Eight core-strength exercises only an absolute specimen would even attempt

Train like a UFC star

Ben Kiely


Unless your name is Tony Ferguson, we do not recommend that you try these exercises at home.

Scratch that, Tony Ferguson is probably a common enough name.

Let’s try that again. Unless you’re fighting for an interim UFC title… oh wait, that’s all too common these days too.

Just don’t try these unless you’re under the supervision of a ‘qualified professional,’ ok?

Crawling like a wild animal down seven flights of stairs

Pfft… toddlers crawl all the time. How hard can it be?

Probably a lot harder than it looks. And it looks pretty damn hard.

There is no spoon

This one’s simple. All you need to do is stand with your legs shoulder-width apart and your arms outstretched.

Oh yeah, the twist is you must defy gravity in the process. You’ll need to stand horizontally with your feet against a wall and one arm on the floor for support.

It’s real easy… for the first few seconds.

Gym ball summersaults

Jump shoulder-first into a gym ball and try to land on your feet.

Repeat a few dozen times without rest and you’re golden… or potentially, paralysed.

Gym ball hammer swings

So you’ve mastered the last gym ball exercise? Time to kick things up a notch.

Stand up on your ball, pick up something long and heavy and start swinging it around (if you made the obvious joke there, congrats, you’re as juvenile as us).

Repeat until you fall off, preferably before you suffer a hernia.

Jason Bourne jumps

Ok, you’ve caught us.
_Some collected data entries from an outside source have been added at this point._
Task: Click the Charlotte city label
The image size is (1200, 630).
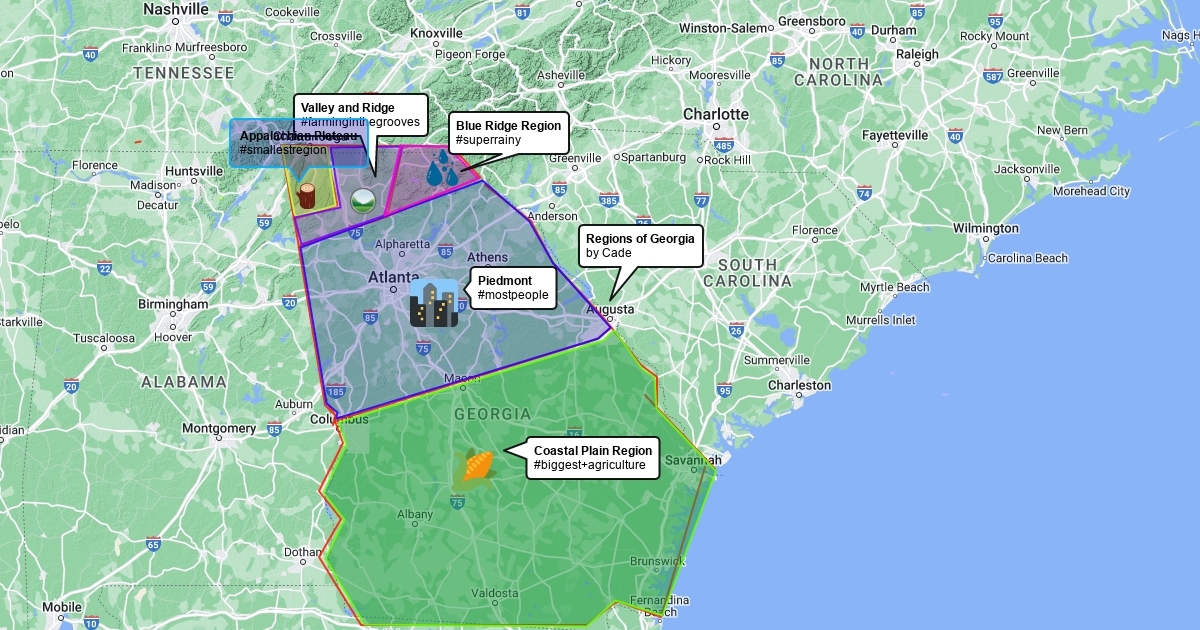Action: [716, 114]
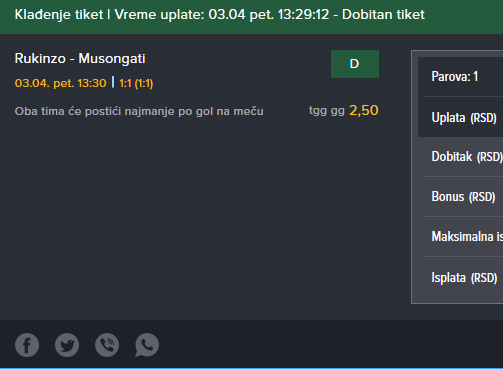Click the match date 03.04. pet. 13:30
503x369 pixels.
click(61, 83)
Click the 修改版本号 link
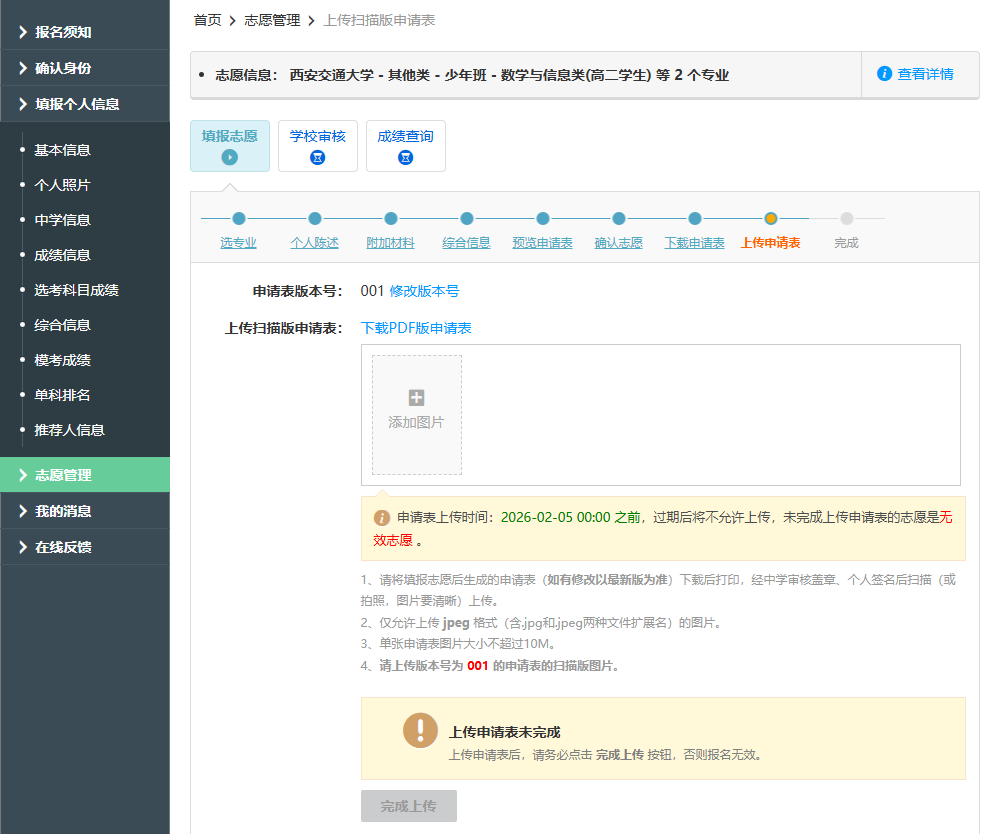 [424, 291]
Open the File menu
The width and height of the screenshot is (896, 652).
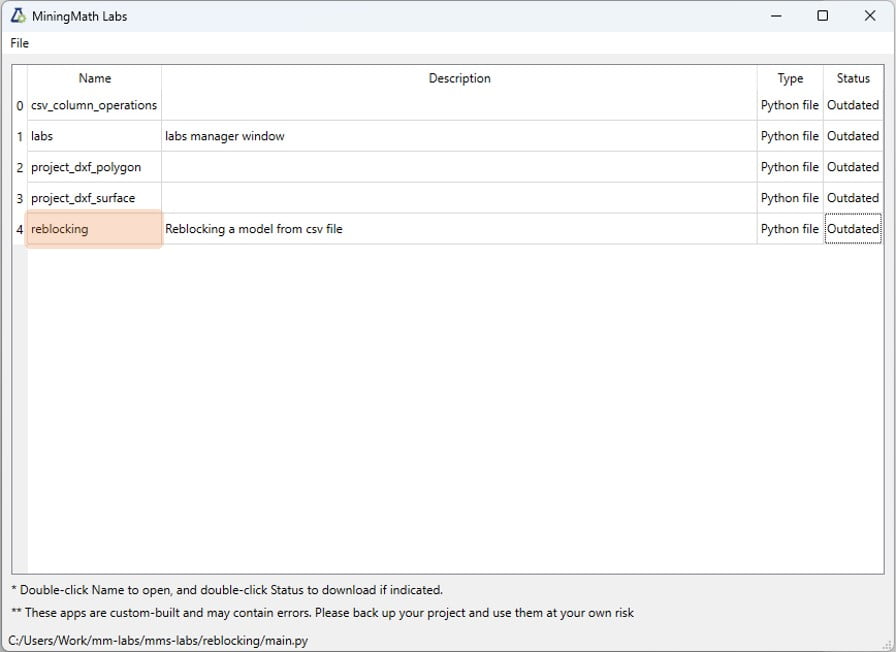pos(20,43)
We don’t actually know the technical names for all these exercises.

Stack up a load of mats and leap head-first onto your hands and tumble your way to safety.

Repeat. Repeat. Repeat.

Horizontal bar… thingies 

Now for this one, you’ll want to find yourself a really sturdy swing set.

Once you find the perfect one, just hoist yourself up, contort your body and hold it horizontally to the ground.

Horizontal bar windshield wipers

Starting with your knees to your chest and your head pointed towards the ground, pull your legs away from your body and put them in a sitting position. Then just rock them from side-to-side like a windshield wiper on a rainy day.

Gymnastics rings

Eh… do what he does and er, eh, don’t fuck yourself up in the process.

Once you’ve all that done, you can cool off by fighting top contender Kevin Lee over five rounds. The interim lightweight title fight is set to headline UFC 216 on October 7.